Unable to attend the GRI conference in Amsterdam, I watched the many taped snippets of the Mining & Metals Sector Supplement session on YouTube. One take away from a presentation by First Peoples Worldwide suggests that GRI reports are important but also that they are not designed with local communities as target audience in mind.The session around GRI's Metals and Mining Sector Supplement, which was launched already during 78th Annual Convention of the Prospectors and Developers Association of Canada (PDAC) held in Toronto in February 2010, began innocently enough. GRI welcomed everybody. Vale, one of the largest metals and mining companies in the world, framed the session and highlighted upsides of transitioning from CSR reporting to GRI type sustainability reporting. No major surprises there.

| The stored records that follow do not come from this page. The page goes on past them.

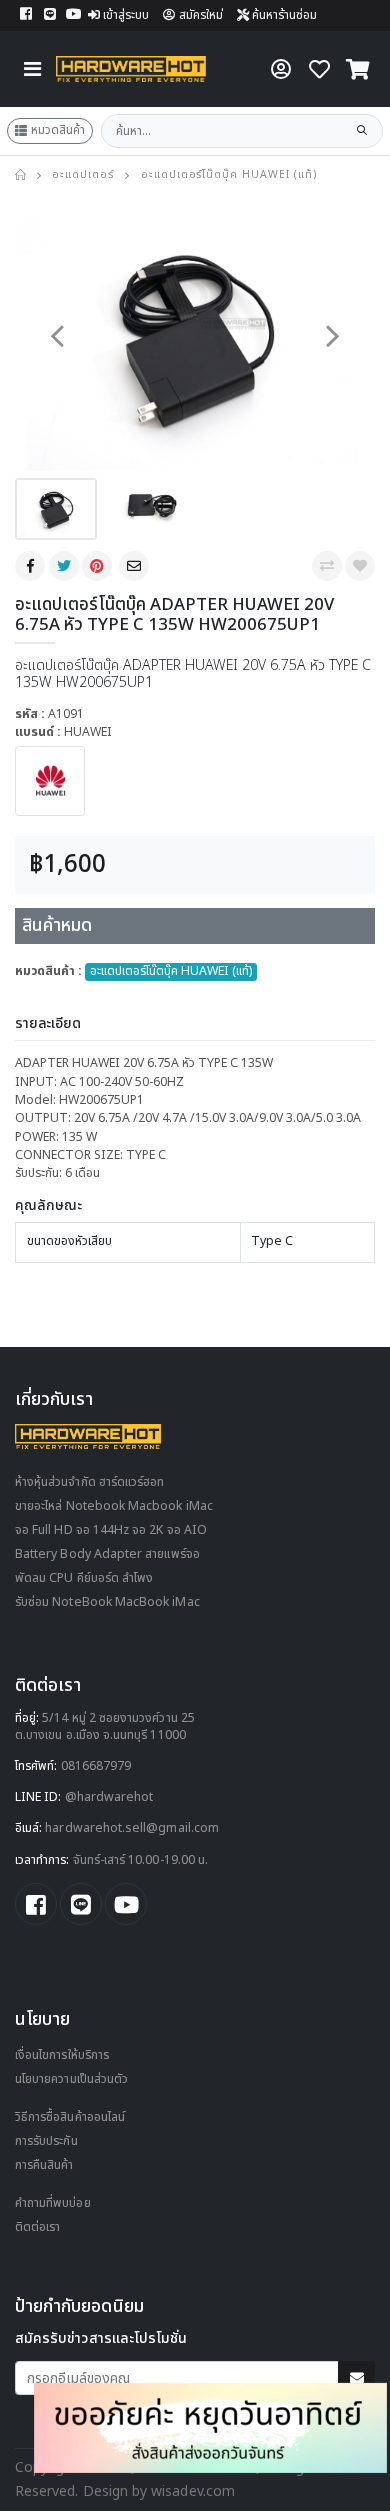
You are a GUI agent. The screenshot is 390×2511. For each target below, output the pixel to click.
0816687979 (96, 1766)
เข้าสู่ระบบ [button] (126, 15)
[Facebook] (32, 566)
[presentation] (57, 336)
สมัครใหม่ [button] (201, 15)
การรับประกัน (46, 2141)
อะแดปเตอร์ (83, 175)
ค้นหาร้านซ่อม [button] (283, 15)
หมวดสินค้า (58, 130)
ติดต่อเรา (37, 2227)
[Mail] (136, 566)
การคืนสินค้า (44, 2165)
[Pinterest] (99, 566)
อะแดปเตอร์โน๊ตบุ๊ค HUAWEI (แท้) (229, 175)
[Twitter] (66, 566)
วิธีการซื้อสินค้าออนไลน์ (70, 2117)
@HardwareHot (109, 1797)
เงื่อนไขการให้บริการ (62, 2055)
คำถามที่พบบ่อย (53, 2203)
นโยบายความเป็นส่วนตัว (71, 2079)
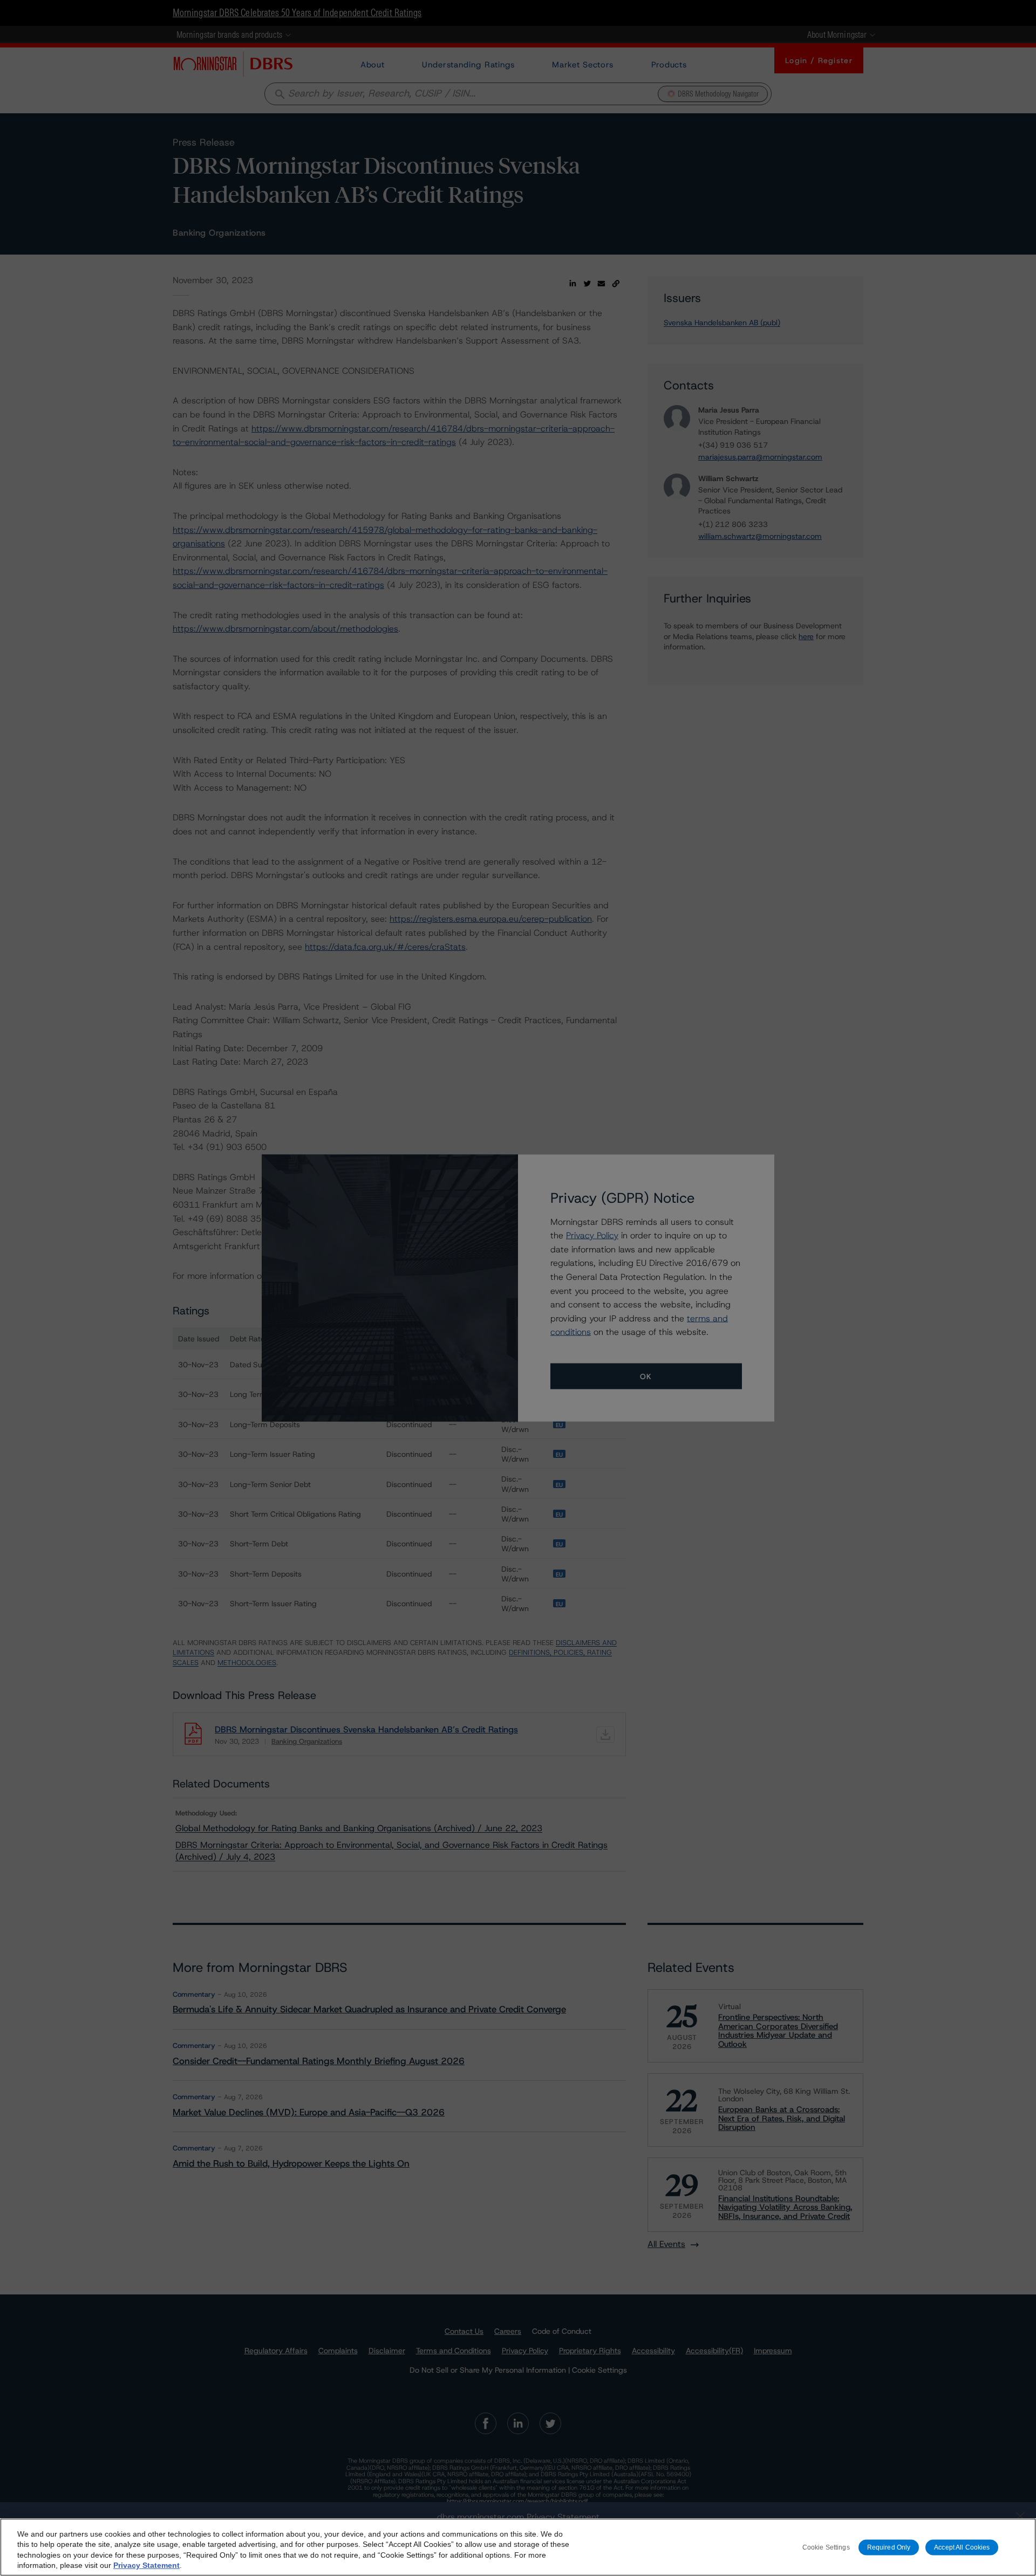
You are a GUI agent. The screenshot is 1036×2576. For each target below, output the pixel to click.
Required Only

The presentation by the representative of First Peoples Worldwide , an NGO, got my attention. The presenter recognized the value of reporting as it provides the context for intervention by – what I call – “intermediaries”. These groups can use sustainability reports to better understand the larger corporate policy context on specific issues and shape their strategies, interventions and collaborations.

For example, GRI reports may contain companies’ approaches to indigenous peoples issues and may include a discussion on concepts such as ‘Free Prior Informed Consultation/Consent’ or FPIC (see also my previous blog here). However, the presenter also recognized that GRI reports do not provide readily accessible information to local communities and are not particularly useful to help with the engagement process.

An additional challenge probably includes that many problems are seeded further ‘upstream’. By that I mean activities conducted (or left out) during exploration and development stages of mining projects. Mistakes at this stage can fuel unrealistic expectations and other  long-term social conflicts. There are precious few sustainability reporters amongst this ‘upstream’ group of exploration and junior mining companies, although the Prospectors and Developers Association of Canada (PDAC) is hoping to change that (a topic for a future blog).

Will GRI’s drive towards integrated financial and sustainability reporting further remove local communities as target audiences of sustainability reports?